Doctors will one day legally be able to issue drugs to give terminally ill patients the ‘right to die’ – but won’t be allowed to administer them, according to a Manchester University professor.
The issue still divides the country – and the House of Lords – and MPs heard personal testimonies from those directly affected on Friday as they consider green lighting the controversial law change.
Dr Iain Brassington, a lecturer on Bioethics in Law at the University of Manchester, last year doubted any drastic changes will be made to current legislation within our generation – but has since admitted that there could be a Bill on the way in some form.
“Even if a change is made, it won’t be radical,” Dr Brassington said.
“We’re a long way off from the Netherlands’ Dignitas model.

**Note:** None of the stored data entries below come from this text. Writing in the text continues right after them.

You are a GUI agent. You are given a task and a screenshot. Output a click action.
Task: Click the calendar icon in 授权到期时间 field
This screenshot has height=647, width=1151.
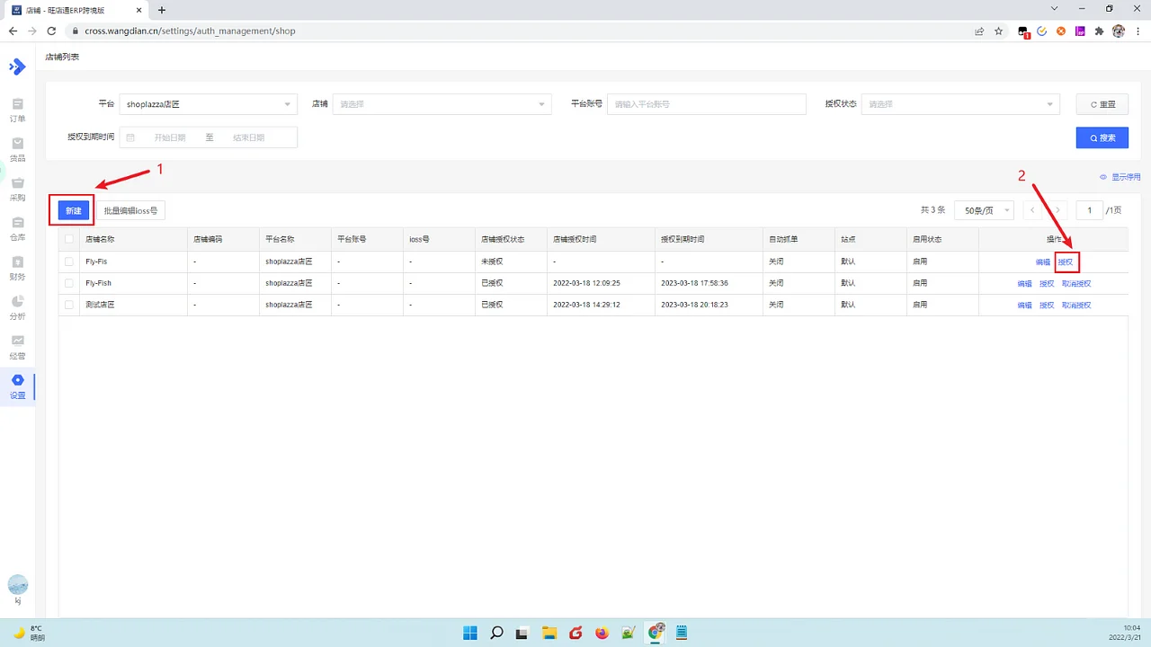[x=129, y=137]
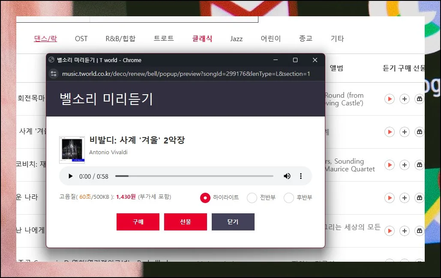Open the Jazz genre tab
The image size is (441, 278).
click(x=236, y=39)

“If legislation is put in place to allow assisted suicide, it will be more along the lines of what exists in Oregon and Washington State, in which doctors are allowed to prescribe a fatal dose of drugs but not administer it.”
In these parts of the US it is permitted, under a Death With Dignity Act, for terminally ill patients to end their own lives using lethal medications legally prescribed by doctors.

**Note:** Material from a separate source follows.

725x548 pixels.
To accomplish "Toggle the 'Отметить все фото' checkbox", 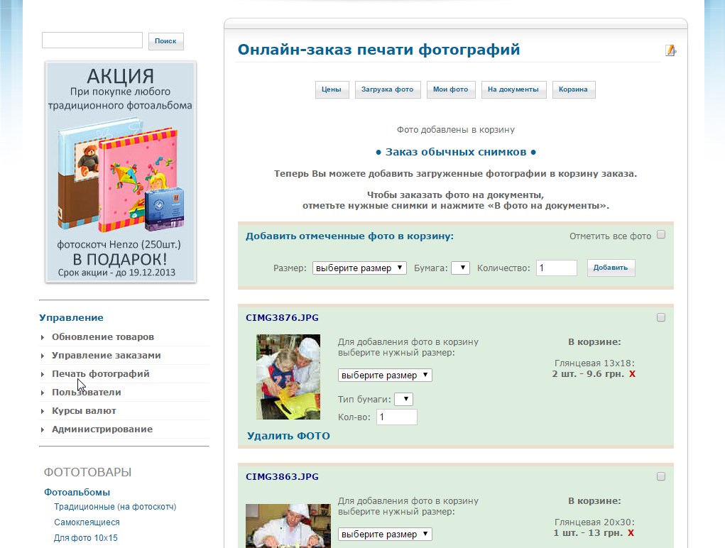I will pyautogui.click(x=661, y=235).
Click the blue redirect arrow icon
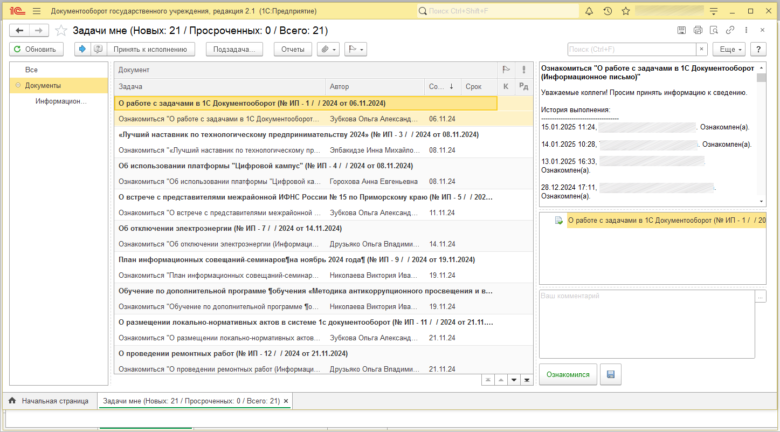The width and height of the screenshot is (780, 432). pos(82,49)
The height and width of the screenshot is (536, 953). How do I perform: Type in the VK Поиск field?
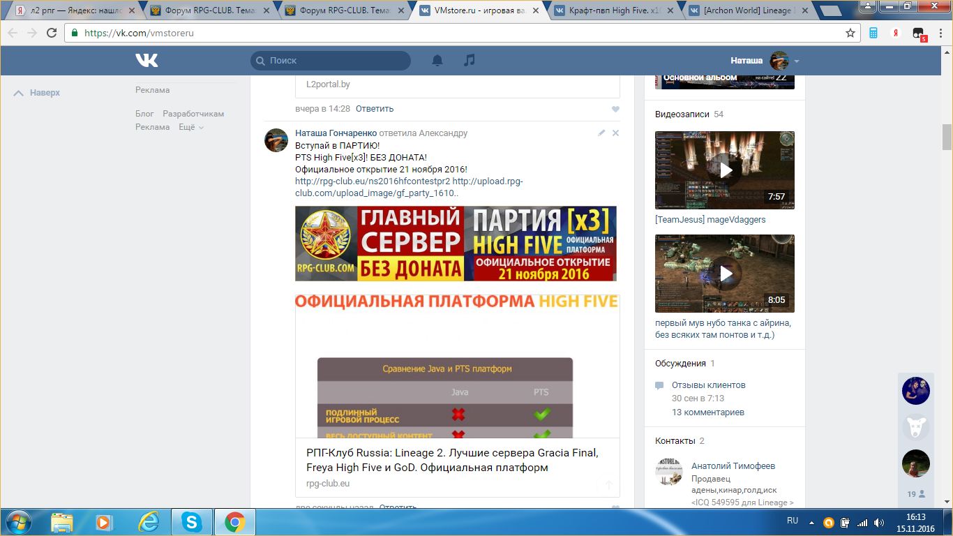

Dr Brassington predicts that the scope of ‘right to die’ appeals like car crash victim Paul Lamb’s – whose paralysis is so severe that he could not take the final steps to kill himself – to bring such change is limited.
However, just over a third of patients who are prescribed these drugs never actually administer them.

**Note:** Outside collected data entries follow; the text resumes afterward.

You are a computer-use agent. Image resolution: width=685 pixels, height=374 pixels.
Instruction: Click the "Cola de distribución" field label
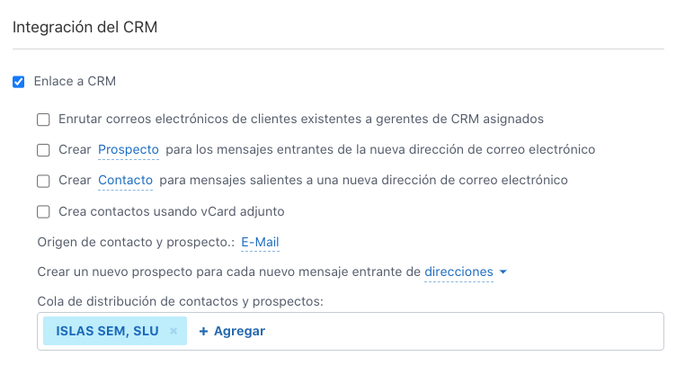(180, 300)
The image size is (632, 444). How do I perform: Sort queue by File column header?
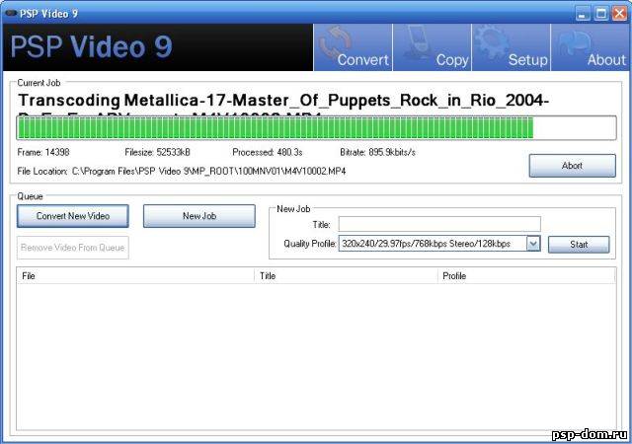135,276
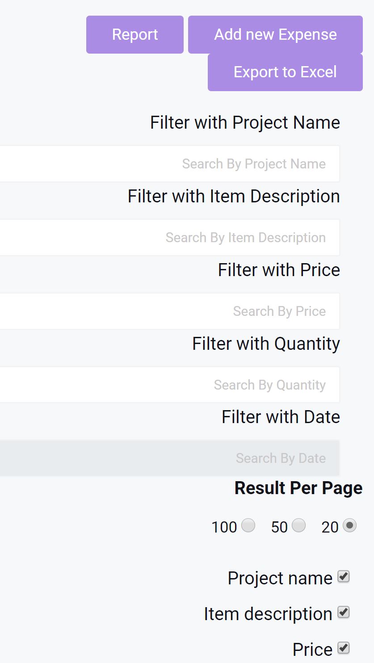This screenshot has width=374, height=663.
Task: Open the Search By Date field
Action: coord(170,458)
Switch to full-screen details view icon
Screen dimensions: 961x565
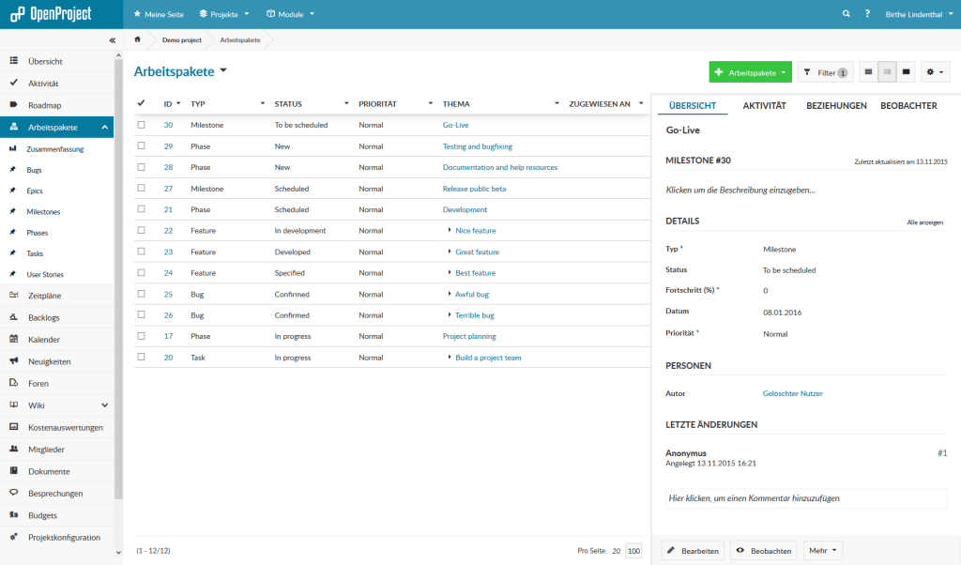(907, 72)
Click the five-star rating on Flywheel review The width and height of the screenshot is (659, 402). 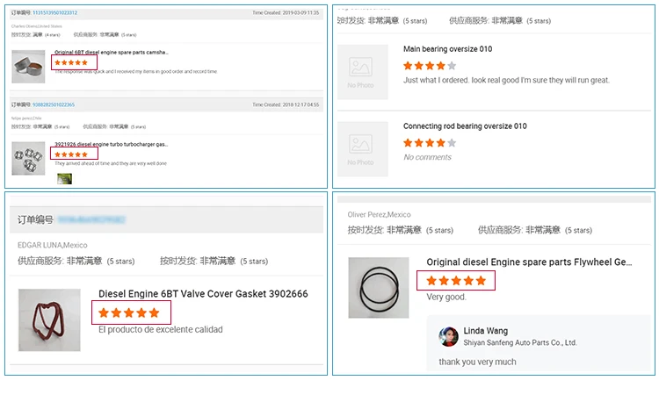pyautogui.click(x=456, y=281)
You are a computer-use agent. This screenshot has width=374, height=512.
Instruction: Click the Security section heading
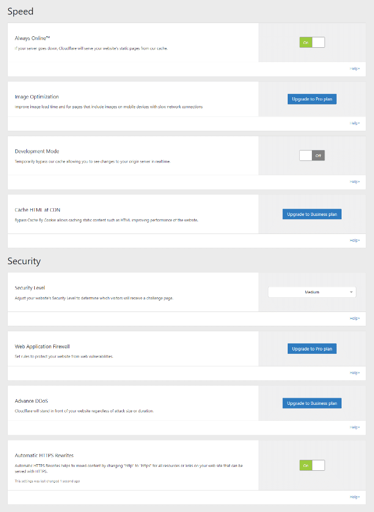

This differs from the Netherlands’ legislation, under which doctors and nurses can assist patients to die.
Dr Brassington does not think such laws will ever be passed in England.
He said: “It will be a matter of changing what a third party would be allowed to do to help a loved one to die.”
The Manchester University lecturer predicted a year ago, when Mr Lamb’s appeal was first hitting the headlines, that his attempt was ‘doomed to fail’.
He agrees now that changes may well be made to legislation – because more and more judges are clamouring for clarification around the existing laws.
“There have been hints from judges that they want the legislation surrounding assisted dying to be made clearer,” Dr Brassington said.
“In matters of life and death, the cases are just too big – they keep throwing them back to Parliament.”
Emotional testimonies heard at the House of Lords included Baroness Jane Campbell, who suffers from degenerative spinal muscular atrophy.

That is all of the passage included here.